Procédure et conclusions des parties

24.
    Par requête déposée au greffe du Tribunal le 29 septembre 1998, la requérante a introduit le présent recours.

25.
    Par lettre enregistrée au greffe du Tribunal le 4 mars 1999, la République française a demandé au Tribunal à être admise à intervenir dans la présente procédure à l'appui des conclusions de la partie défenderesse.

26.
    La décision attaquée a également fait l'objet d'un recours en annulation de la part de la République française, par requête déposée au greffe de la Cour le 8 septembre 1998 (affaire C-332/98), en ce que la Commission a écarté l'application de l'article 90, paragraphe 2, du traité CE (devenu article 86, paragraphe 2, CE).

27.
    Les deux recours ayant mis en cause la validité du même acte, le Tribunal a, par ordonnance du président de la quatrième chambre élargie du Tribunal du 25 mars 1999, suspendu, conformément à l'article 47, troisième alinéa, du statut CE de la Cour de justice, la présente procédure jusqu'au prononcé de la décision de la Cour mettant fin à l'instance dans l'affaire C-332/98.

28.
    La Cour ayant rejeté le recours formé par le gouvernement français dans cette affaire par un arrêt du 22 juin 2000, France/Commission (C-332/98, Rec. p. I-4833), la présente procédure a été poursuivie.

29.
    Par ordonnance du président de la quatrième chambre élargie du Tribunal du 3 juillet 2000, la République française a été admise à intervenir à l'appui des conclusions de la défenderesse.

30.
    Sur rapport du juge rapporteur, le Tribunal (quatrième chambre élargie) a décidé d'ouvrir la procédure orale. La défenderesse et la partie intervenante ont répondu aux questions écrites et produit les documents demandés au titre des mesures d'organisation de la procédure.

31.
    Les parties ont été entendues en leurs plaidoiries et en leurs réponses aux questions posées par le Tribunal à l'audience du 4 juillet 2001.

32.
    La requérante conclut à ce qu'il plaise au Tribunal:

-    annuler l'article 1er, dernière phrase, de la décision attaquée;

-    condamner la défenderesse aux dépens.

33.
    À l'audience, la requérante a précisé qu'elle demandait également l'annulation de la décision attaquée en ce que la Commission a constaté, au point XIII, deuxième alinéa, des considérants de celle-ci, que la recapitalisation du CELF en 1980 ne constituait pas une aide d'État au sens de l'article 92, paragraphe 1, du traité CE (devenu, après modification, article 87, paragraphe 1, CE).

34.
    La défenderesse et la partie intervenante concluent à ce qu'il plaise au Tribunal:

-    rejeter le recours;

-    condamner la requérante aux dépens.

Sur la recevabilité des conclusions en annulation des appréciations de la Commission dans la décision attaquée sur la recapitalisation du CELF en 1980

Arguments des parties

35.

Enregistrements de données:
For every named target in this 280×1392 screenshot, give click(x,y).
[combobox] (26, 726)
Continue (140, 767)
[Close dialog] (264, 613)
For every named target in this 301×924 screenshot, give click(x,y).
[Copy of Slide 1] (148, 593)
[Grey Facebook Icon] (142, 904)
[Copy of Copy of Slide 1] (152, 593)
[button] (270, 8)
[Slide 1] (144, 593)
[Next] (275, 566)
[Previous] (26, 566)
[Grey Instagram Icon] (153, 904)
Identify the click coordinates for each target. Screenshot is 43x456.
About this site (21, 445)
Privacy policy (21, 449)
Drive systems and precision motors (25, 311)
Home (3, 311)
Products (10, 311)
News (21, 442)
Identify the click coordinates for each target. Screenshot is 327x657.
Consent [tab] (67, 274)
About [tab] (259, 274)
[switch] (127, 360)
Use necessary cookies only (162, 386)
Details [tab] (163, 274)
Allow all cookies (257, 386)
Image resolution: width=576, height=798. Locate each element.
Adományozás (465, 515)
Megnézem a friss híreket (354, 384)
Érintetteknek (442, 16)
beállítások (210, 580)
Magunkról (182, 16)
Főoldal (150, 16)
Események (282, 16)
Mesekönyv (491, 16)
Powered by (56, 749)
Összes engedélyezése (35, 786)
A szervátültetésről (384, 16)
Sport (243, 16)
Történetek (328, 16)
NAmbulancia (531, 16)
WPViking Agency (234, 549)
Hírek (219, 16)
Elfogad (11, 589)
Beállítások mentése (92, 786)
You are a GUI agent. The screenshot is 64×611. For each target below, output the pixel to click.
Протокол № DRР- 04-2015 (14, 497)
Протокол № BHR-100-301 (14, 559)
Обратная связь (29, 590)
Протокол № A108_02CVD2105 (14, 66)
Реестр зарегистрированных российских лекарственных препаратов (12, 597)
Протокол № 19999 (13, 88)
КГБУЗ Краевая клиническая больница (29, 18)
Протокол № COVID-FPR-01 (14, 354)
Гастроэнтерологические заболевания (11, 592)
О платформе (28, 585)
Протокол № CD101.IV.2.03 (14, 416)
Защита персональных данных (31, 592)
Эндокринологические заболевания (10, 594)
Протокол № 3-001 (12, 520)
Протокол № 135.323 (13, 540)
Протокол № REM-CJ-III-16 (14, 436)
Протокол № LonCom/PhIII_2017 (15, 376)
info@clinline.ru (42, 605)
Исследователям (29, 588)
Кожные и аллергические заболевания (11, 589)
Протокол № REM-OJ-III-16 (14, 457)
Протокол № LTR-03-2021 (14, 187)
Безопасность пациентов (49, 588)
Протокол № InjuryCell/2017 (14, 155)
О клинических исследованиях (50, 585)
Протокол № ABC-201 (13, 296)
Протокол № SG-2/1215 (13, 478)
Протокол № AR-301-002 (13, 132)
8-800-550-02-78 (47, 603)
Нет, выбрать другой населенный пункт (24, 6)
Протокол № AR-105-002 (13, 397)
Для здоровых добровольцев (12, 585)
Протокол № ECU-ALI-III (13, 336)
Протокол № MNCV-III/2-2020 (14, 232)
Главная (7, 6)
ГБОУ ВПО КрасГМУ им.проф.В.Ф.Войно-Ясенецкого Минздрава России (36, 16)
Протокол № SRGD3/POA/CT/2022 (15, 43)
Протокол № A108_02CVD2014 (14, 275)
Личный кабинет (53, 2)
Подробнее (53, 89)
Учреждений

== Tâche donnée 1 ==
Reproduisez à l'identique le passage de l'extrait de l'arrêt qui va de « La Cour ayant » jusqu'à « de la procédure. ».
== Tâche donnée 2 ==
D'après l'extrait de l'arrêt, à quelle date les parties ont-elles été entendues en leurs plaidoiries à l'audience ?

== Réponse finale 1 ==
La Cour ayant rejeté le recours formé par le gouvernement français dans cette affaire par un arrêt du 22 juin 2000, France/Commission (C-332/98, Rec. p. I-4833), la présente procédure a été poursuivie.

29.
    Par ordonnance du président de la quatrième chambre élargie du Tribunal du 3 juillet 2000, la République française a été admise à intervenir à l'appui des conclusions de la défenderesse.

30.
    Sur rapport du juge rapporteur, le Tribunal (quatrième chambre élargie) a décidé d'ouvrir la procédure orale. La défenderesse et la partie intervenante ont répondu aux questions écrites et produit les documents demandés au titre des mesures d'organisation de la procédure.

== Réponse finale 2 ==
Le 4 juillet 2001.